看看下面两段代码的运行时间!
代码一:
import numpy as np
import time
# 100万个数据
n_samples=1000000
# 将随机浮点数作为字符串写入本地TXT文件
with open('fdata.txt', 'w') as fdata:
for _ in range(n_samples):
fdata.write(str(10*np.random.random())+',')
# 读取TXT文件的数据,转换为1000x1000的ndarray,并计时
t1=time.time()
with open('fdata.txt','r') as fdata:
datastr=fdata.read()
lst = datastr.split(',')
lst.pop()
array_lst=np.array(lst,dtype=float).reshape(1000,1000)
t2=time.time()
print(array_lst)
print('\nShape: ',array_lst.shape)
print(f"Time took to read: {t2-t1} seconds.")
#输出结果:
>> [[0.32614787 6.84798256 2.59321025 ... 5.02387324 1.04806225 2.80646522]
[0.42535168 3.77882315 0.91426996 ... 8.43664343 5.50435042 1.17847223]
[1.79458482 5.82172793 5.29433626 ... 3.10556071 2.90960252 7.8021901 ]
...
[3.04453929 1.0270109 8.04185826 ... 2.21814825 3.56490017 3.72934854]
[7.11767505 7.59239626 5.60733328 ... 8.33572855 3.29231441 8.67716649]
[4.2606672 0.08492747 1.40436949 ... 5.6204355 4.47407948 9.50940101]]
>> Shape: (1000, 1000)
>> Time took to read: 1.018733024597168 seconds.
代码二:
import numpy as np
import time
np.save('fnumpy.npy', array_lst)
t1=time.time()
array_reloaded = np.load('fnumpy.npy')
t2=time.time()
print(array_reloaded)
print('\nShape: ',array_reloaded.shape)
print(f"Time took to load: {t2-t1} seconds.")
#输出结果:
>> [[0.32614787 6.84798256 2.59321025 ... 5.02387324 1.04806225 2.80646522]
[0.42535168 3.77882315 0.91426996 ... 8.43664343 5.50435042 1.17847223]
[1.79458482 5.82172793 5.29433626 ... 3.10556071 2.90960252 7.8021901 ]
...
[3.04453929 1.0270109 8.04185826 ... 2.21814825 3.56490017 3.72934854]
[7.11767505 7.59239626 5.60733328 ... 8.33572855 3.29231441 8.67716649]

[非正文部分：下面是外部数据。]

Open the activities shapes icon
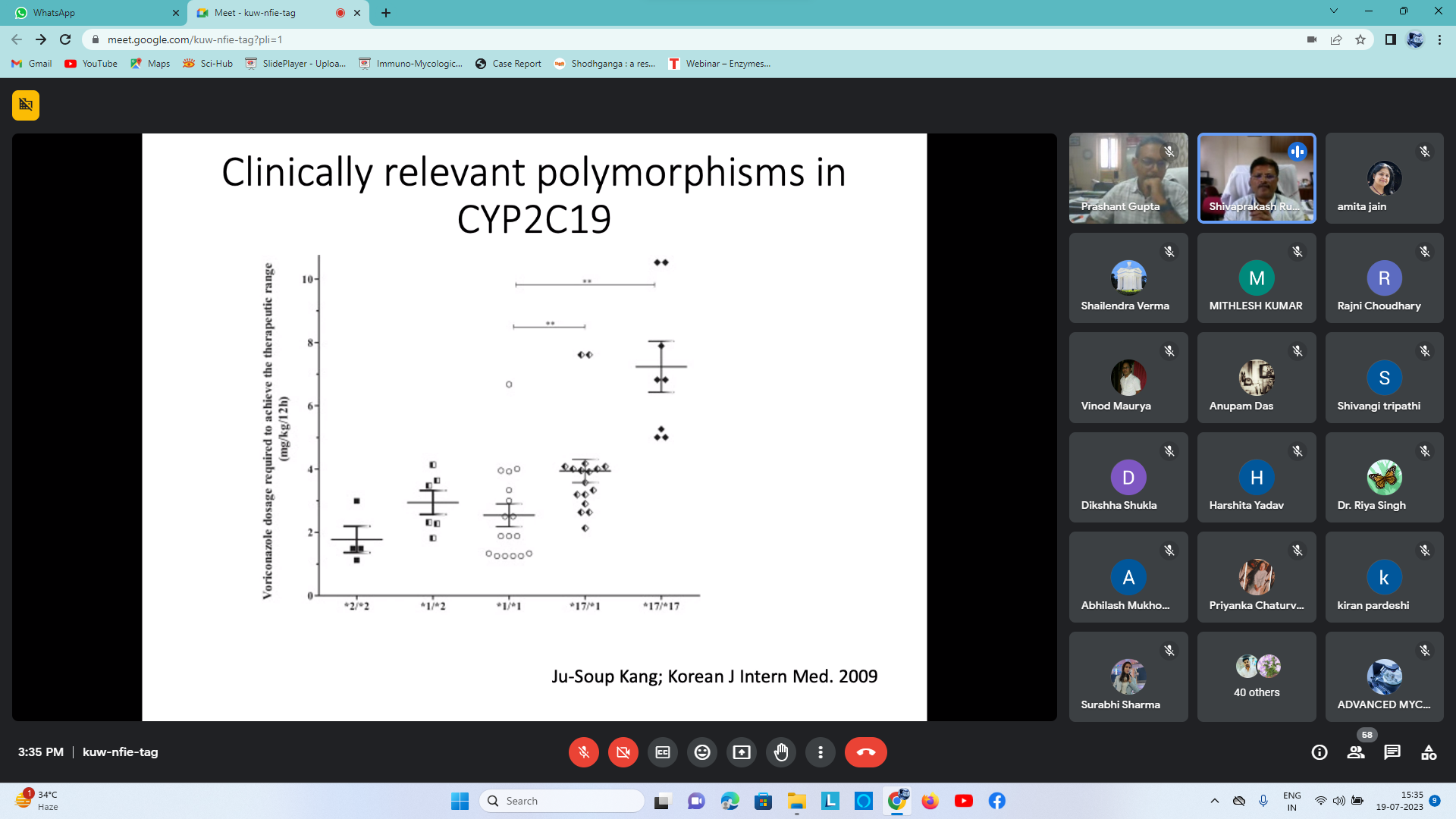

[4.2606672 0.08492747 1.40436949 ... 5.6204355 4.47407948 9.50940101]]
>> Shape: (1000, 1000)
>> Time took to load: 0.009010076522827148 seconds.
如果要以其他形状读取也可以
t1=time.time()
array_reloaded = np.load('fnumpy.npy').reshape(10000,100)
t2=time.time()
print(array_reloaded)
print('\nShape: ',array_reloaded.shape)
print(f"Time took to load: {t2-t1} seconds.")
#输出结果:
>> [[0.32614787 6.84798256 2.59321025 ... 3.01180325 2.39479796 0.72345778]
[3.69505384 4.53401889 8.36879084 ... 9.9009631 7.33501957 2.50186053]
[4.35664074 4.07578682 1.71320519 ... 8.33236349 7.2902005 5.27535724]
...
[1.11051629 5.43382324 3.86440843 ... 4.38217095 0.23810232 1.27995629]
[2.56255361 7.8052843 6.67015391 ... 3.02916997 4.76569949 0.95855667]
[6.06043577 5.8964256 4.57181929 ... 5.6204355 4.47407948 9.50940101]]
>> Shape: (10000, 100)
>> Time took to load: 0.010006189346313477 seconds.
总结: 从txt或其他文件读取1000*1000的数据,直接读取需要1s,而转成.npy后,读取只需要约0.01s,快100倍。如果需要多次读取相同的数据文件,这是一个有用的技巧,而且如上图所示,数据量越大,速度提升越明显!